Stored items:
⟨

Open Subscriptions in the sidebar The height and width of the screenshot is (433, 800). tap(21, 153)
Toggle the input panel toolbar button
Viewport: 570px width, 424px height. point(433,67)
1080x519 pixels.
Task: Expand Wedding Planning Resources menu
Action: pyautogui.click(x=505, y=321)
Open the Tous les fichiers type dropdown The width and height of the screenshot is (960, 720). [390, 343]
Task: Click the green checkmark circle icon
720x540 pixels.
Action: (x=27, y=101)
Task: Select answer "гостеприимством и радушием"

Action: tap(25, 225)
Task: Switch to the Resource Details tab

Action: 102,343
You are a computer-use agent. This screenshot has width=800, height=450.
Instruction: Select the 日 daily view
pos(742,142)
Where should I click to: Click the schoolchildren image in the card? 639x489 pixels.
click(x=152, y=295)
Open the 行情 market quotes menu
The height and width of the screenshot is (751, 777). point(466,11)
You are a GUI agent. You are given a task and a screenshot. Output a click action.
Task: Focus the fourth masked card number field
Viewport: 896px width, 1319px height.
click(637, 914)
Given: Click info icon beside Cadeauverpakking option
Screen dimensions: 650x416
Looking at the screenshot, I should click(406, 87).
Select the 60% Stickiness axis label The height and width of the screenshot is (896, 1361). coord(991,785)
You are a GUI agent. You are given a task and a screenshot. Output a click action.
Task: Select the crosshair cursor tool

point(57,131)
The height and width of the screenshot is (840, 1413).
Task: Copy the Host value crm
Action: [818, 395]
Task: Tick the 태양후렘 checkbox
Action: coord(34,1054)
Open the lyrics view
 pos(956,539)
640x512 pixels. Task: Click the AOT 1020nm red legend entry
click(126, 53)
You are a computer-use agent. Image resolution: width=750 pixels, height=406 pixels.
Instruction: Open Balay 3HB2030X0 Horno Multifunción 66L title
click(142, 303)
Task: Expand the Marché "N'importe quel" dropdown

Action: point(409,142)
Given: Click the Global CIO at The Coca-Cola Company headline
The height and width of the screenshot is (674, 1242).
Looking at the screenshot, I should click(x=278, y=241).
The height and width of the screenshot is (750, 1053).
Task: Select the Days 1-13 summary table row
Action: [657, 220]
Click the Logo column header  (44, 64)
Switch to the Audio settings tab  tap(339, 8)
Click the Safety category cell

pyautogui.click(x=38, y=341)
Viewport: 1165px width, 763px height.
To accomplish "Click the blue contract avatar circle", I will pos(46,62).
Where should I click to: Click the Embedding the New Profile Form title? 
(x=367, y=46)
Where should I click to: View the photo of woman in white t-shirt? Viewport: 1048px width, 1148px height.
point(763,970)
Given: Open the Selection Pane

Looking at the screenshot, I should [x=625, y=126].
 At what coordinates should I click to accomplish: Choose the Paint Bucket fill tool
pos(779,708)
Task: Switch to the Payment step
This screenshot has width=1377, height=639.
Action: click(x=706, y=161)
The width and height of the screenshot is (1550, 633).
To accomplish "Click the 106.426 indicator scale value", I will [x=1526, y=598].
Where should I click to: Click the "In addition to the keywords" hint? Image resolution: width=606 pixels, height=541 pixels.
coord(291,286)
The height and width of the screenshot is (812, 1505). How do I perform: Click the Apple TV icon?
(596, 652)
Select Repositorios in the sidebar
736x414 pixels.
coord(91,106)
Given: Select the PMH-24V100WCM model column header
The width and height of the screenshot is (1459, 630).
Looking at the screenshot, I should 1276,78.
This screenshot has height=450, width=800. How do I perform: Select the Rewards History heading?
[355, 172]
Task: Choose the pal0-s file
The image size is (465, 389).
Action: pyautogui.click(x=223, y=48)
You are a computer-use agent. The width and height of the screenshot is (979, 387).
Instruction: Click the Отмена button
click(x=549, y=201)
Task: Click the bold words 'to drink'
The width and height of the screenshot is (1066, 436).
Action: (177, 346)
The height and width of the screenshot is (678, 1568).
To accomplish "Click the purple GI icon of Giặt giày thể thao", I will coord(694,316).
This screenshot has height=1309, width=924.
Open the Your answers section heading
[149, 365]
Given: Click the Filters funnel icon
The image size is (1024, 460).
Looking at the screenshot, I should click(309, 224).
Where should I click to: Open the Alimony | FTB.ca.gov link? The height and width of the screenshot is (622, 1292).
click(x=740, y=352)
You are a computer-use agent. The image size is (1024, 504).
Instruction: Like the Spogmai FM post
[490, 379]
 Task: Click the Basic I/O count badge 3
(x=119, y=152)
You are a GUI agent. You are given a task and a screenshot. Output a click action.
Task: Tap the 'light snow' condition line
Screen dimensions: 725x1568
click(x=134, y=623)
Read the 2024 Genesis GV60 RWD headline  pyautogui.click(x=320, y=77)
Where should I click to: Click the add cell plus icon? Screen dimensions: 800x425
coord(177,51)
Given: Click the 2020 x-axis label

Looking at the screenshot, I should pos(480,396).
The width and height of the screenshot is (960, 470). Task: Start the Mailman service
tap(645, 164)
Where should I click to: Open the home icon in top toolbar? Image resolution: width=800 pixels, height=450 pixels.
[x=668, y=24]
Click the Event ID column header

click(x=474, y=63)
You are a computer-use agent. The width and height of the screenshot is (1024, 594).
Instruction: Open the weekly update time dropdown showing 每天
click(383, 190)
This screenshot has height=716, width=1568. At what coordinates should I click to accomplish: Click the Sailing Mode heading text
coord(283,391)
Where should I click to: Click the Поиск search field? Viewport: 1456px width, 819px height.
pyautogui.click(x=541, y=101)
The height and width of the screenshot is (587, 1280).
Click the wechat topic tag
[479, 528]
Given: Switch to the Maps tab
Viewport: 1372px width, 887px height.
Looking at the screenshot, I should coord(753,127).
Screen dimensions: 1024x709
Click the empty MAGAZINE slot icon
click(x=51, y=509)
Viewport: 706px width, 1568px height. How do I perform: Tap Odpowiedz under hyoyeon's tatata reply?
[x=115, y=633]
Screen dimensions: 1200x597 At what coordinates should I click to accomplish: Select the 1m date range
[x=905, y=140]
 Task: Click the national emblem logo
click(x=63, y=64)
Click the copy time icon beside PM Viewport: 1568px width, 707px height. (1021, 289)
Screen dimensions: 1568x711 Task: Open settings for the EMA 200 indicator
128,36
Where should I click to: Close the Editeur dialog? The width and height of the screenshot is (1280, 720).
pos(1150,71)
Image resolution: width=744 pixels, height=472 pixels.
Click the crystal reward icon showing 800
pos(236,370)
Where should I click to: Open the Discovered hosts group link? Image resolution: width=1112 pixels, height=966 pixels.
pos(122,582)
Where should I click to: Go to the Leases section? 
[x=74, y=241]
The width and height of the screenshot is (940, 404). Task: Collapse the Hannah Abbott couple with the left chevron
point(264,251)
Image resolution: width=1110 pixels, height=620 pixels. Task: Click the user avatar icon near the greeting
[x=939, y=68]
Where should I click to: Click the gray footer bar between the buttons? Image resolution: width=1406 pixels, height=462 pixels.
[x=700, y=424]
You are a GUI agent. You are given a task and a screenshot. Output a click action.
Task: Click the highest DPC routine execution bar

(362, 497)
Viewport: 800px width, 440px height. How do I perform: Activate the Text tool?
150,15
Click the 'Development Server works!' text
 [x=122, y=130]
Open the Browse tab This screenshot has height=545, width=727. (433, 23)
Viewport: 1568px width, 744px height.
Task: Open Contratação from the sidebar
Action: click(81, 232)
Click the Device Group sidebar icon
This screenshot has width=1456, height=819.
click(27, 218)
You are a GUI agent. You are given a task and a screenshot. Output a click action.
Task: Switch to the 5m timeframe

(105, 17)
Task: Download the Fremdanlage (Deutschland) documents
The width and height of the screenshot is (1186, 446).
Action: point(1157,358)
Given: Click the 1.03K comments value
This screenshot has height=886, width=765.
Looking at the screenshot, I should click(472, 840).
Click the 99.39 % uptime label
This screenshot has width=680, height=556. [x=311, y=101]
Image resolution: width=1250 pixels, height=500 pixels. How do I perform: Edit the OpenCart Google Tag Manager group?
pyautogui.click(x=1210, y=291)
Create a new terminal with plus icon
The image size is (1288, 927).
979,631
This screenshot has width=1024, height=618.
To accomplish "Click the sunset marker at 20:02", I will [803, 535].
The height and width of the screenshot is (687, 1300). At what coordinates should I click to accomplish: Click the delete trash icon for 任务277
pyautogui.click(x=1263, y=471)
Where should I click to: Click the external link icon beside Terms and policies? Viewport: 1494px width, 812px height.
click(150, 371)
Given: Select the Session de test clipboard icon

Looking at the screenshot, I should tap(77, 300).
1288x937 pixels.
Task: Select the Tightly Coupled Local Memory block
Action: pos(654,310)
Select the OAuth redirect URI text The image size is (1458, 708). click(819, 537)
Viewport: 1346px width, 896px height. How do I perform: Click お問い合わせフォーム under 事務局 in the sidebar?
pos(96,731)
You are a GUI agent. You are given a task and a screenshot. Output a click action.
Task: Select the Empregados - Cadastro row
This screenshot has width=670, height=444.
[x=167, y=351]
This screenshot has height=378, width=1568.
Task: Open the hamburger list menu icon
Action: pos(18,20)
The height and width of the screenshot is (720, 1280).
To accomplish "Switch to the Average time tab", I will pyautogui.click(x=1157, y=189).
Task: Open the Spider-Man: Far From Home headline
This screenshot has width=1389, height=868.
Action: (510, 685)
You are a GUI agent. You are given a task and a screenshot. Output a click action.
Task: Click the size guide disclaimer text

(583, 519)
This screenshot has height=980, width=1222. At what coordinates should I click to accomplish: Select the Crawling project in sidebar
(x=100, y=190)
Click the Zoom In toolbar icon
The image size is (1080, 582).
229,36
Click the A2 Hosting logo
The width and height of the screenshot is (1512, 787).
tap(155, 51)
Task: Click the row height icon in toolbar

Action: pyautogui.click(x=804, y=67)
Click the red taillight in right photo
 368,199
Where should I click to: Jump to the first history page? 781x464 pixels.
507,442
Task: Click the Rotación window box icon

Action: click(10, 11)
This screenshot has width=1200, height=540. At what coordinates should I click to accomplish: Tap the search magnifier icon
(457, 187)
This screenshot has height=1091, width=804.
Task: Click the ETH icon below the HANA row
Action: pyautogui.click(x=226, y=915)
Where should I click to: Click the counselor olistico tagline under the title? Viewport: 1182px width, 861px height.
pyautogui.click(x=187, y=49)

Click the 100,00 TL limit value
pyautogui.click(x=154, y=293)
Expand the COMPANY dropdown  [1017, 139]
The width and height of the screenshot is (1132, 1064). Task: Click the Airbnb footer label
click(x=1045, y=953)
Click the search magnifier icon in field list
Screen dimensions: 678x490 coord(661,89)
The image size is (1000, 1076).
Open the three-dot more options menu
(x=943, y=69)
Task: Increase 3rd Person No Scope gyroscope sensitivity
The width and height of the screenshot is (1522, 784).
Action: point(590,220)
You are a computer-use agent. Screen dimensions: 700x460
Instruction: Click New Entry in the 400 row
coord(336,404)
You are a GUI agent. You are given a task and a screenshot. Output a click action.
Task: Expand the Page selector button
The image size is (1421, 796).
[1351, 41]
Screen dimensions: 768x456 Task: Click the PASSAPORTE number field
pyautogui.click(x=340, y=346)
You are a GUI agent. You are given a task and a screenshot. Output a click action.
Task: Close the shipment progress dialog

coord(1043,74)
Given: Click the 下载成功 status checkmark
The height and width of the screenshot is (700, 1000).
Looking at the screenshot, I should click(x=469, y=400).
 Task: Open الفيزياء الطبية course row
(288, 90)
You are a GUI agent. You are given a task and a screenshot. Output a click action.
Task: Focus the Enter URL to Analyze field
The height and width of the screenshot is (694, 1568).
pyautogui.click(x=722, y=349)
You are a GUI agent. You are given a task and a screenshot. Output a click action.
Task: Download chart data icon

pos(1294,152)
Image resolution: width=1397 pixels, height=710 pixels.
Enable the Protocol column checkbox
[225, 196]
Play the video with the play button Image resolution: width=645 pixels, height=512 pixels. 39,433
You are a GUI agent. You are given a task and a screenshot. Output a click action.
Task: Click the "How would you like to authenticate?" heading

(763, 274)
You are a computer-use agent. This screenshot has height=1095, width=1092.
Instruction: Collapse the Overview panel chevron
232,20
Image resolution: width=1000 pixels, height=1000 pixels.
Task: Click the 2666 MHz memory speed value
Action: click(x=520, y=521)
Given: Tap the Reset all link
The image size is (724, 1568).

⟩

Out of the data above, transcribe exactly and only the lines starting with the line that has "Click the Device Group sidebar icon" and going on through the line that has "Task: Download the", both included.

## Finished task:
Click the Device Group sidebar icon
This screenshot has width=1456, height=819.
click(27, 218)
You are a GUI agent. You are given a task and a screenshot. Output a click action.
Task: Switch to the 5m timeframe

(105, 17)
Task: Download the Fremdanlage (Deutschland) documents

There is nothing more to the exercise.